Он прошел по Розенталерштрассе мимо универсального магазина Тица и свернул направо, в узкую Софиенштрассе. Подумал, что эта улица темнее, а где темнее, там лучше.
Арестантов содержат в изоляторе, в одиночном заключении и в общих камерах. Арестант, заключенный в изолятор, никогда не встречается с другими. При одиночном заключении арестант общается с остальными во время прогулки, занятий и богослужения. Вагоны трамвая все громыхали, звенели, и мелькали фасады домов, а крыши словно парили над домами. Взгляд его блуждал поверху; как бы крыши не соскользнули! Но дома стояли прямо, не качаясь. Куда мне идти, горемыке? Он поплелся вдоль сплошной стены домов, казалось, им конца не будет. Эх, дубина, чего боишься? — выберемся как-нибудь. Еще пять минут, ну десять, а там, глядишь, и рюмку коньяку можно пропустить, и посидеть где-нибудь… После звонка заключенные немедленно приступают к работе. Прерывать ее разрешается только для приема пищи, прогулки и учебных занятий в определенные часы. На прогулке заключенные должны на ходу размахивать руками.

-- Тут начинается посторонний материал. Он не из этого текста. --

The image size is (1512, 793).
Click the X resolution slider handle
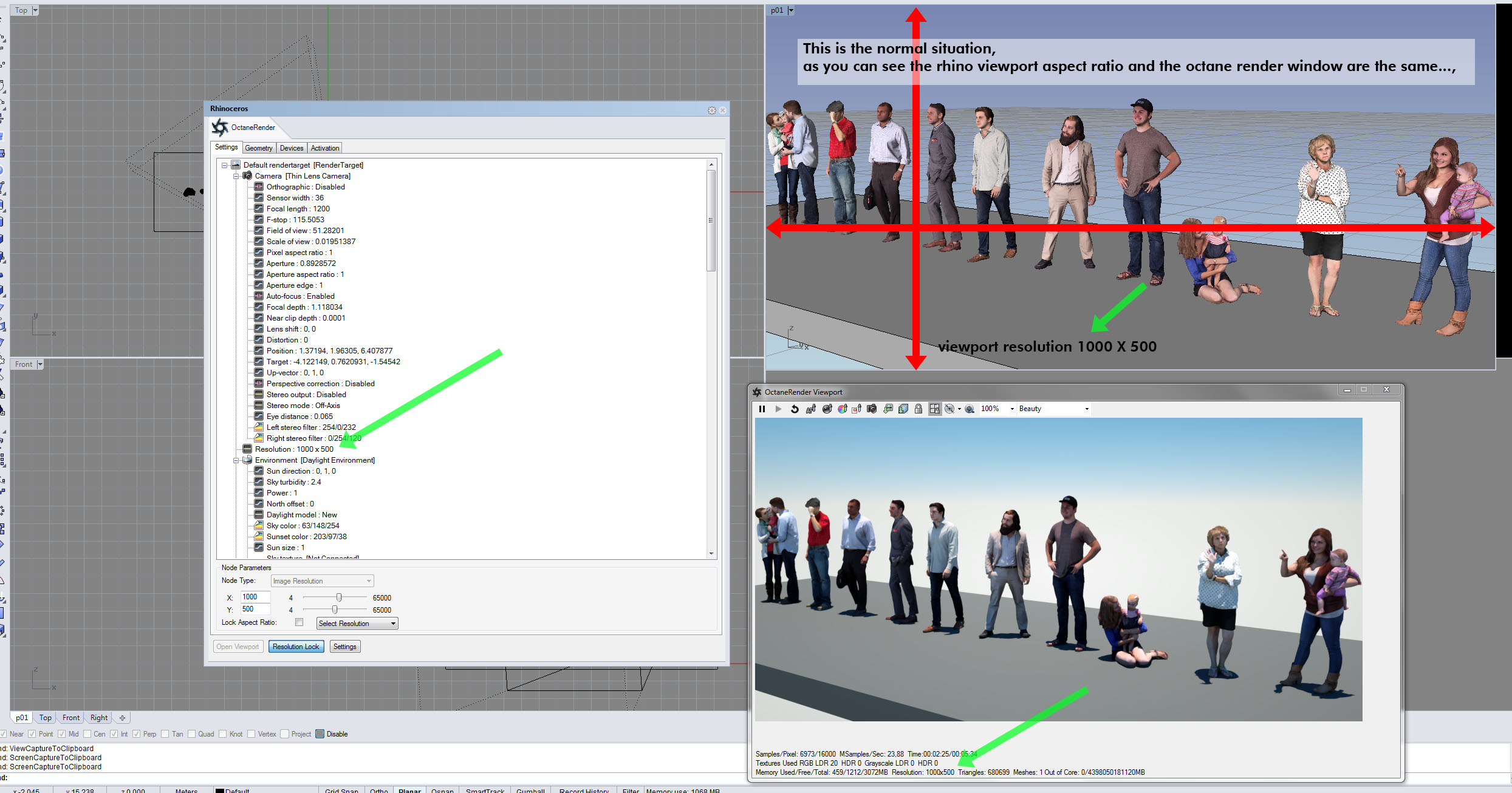point(339,597)
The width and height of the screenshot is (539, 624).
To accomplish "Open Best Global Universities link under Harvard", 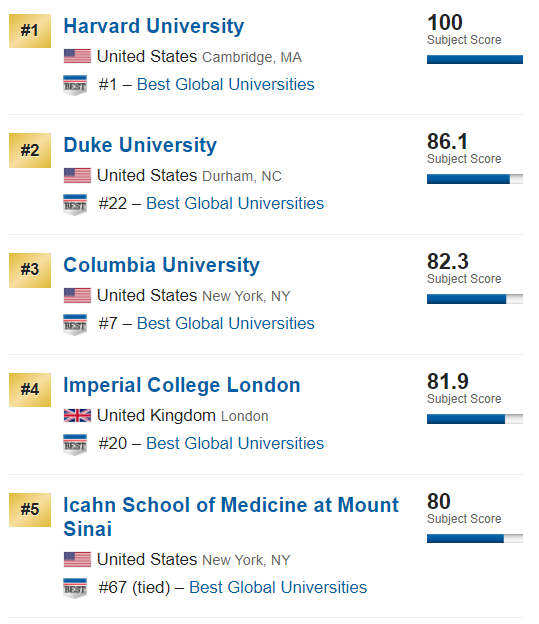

Дом встал на пути. Франц оторвал взгляд от мостовой, толкнул дверь, вздохнул тоскливо: о-хо-хо! Остановился, скрестил руки. Здесь хоть тепло — и то дело! Раскрылась дверь со двора, кто-то прошел мимо, волоча ноги, и остановился за его спиной.
Франц закряхтел, и от души отлегло. Первое время в одиночке он всегда так кряхтел и радовался, что слышит свой голос, — значит, жив еще, значит, не все еще кончено. Так кряхтели многие в камерах, кто — в начале заключения, кто — потом, когда тоска одолевала. Кряхтели, и это утешало их, как-никак человеческий голос. Он стоял в парадном чужого дома — здесь не слышно было ужасного шума улицы, не видно было взбесившихся домов. Выпятив губы и стиснув кулаки в Карманах, он урчал, подбадривая себя. Плечи его под желтым макинтошем поднялись — он словно ждал удара.